Exercise details =
From the records below, extract every line that contains the string "Instruction", with case treated as significant.

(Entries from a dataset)
_ _ _ _

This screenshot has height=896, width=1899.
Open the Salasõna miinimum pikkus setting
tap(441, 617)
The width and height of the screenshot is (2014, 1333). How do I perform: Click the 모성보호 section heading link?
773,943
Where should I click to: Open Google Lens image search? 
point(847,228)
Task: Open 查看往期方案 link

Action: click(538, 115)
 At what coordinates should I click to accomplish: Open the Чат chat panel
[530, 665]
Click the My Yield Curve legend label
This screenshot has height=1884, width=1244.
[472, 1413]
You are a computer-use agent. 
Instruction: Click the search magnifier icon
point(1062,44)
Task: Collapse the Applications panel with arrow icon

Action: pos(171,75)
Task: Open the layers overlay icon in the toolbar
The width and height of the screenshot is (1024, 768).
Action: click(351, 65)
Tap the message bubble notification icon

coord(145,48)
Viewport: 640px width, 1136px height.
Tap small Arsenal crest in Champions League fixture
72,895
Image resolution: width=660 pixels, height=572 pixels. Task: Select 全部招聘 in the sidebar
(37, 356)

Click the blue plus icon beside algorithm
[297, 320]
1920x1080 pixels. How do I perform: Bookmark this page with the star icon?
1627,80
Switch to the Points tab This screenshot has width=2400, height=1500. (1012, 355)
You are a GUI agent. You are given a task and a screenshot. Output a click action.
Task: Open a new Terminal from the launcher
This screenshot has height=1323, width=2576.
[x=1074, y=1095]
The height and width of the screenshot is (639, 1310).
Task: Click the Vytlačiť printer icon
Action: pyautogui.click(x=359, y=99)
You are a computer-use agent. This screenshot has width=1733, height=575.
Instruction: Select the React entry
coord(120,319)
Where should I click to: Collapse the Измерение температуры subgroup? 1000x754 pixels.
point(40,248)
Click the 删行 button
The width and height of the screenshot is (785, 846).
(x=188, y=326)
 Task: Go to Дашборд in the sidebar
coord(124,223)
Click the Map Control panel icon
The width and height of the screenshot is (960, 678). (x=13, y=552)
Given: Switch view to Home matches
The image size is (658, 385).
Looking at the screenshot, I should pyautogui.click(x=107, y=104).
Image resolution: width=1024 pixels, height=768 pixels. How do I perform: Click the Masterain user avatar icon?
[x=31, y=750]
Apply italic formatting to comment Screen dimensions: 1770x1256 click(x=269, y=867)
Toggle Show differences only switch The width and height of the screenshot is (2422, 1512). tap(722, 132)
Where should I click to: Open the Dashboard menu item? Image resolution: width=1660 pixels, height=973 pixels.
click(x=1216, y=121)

_ _ _ _

Answer below =
Instruction: Click the search magnifier icon
Instruction: Select the React entry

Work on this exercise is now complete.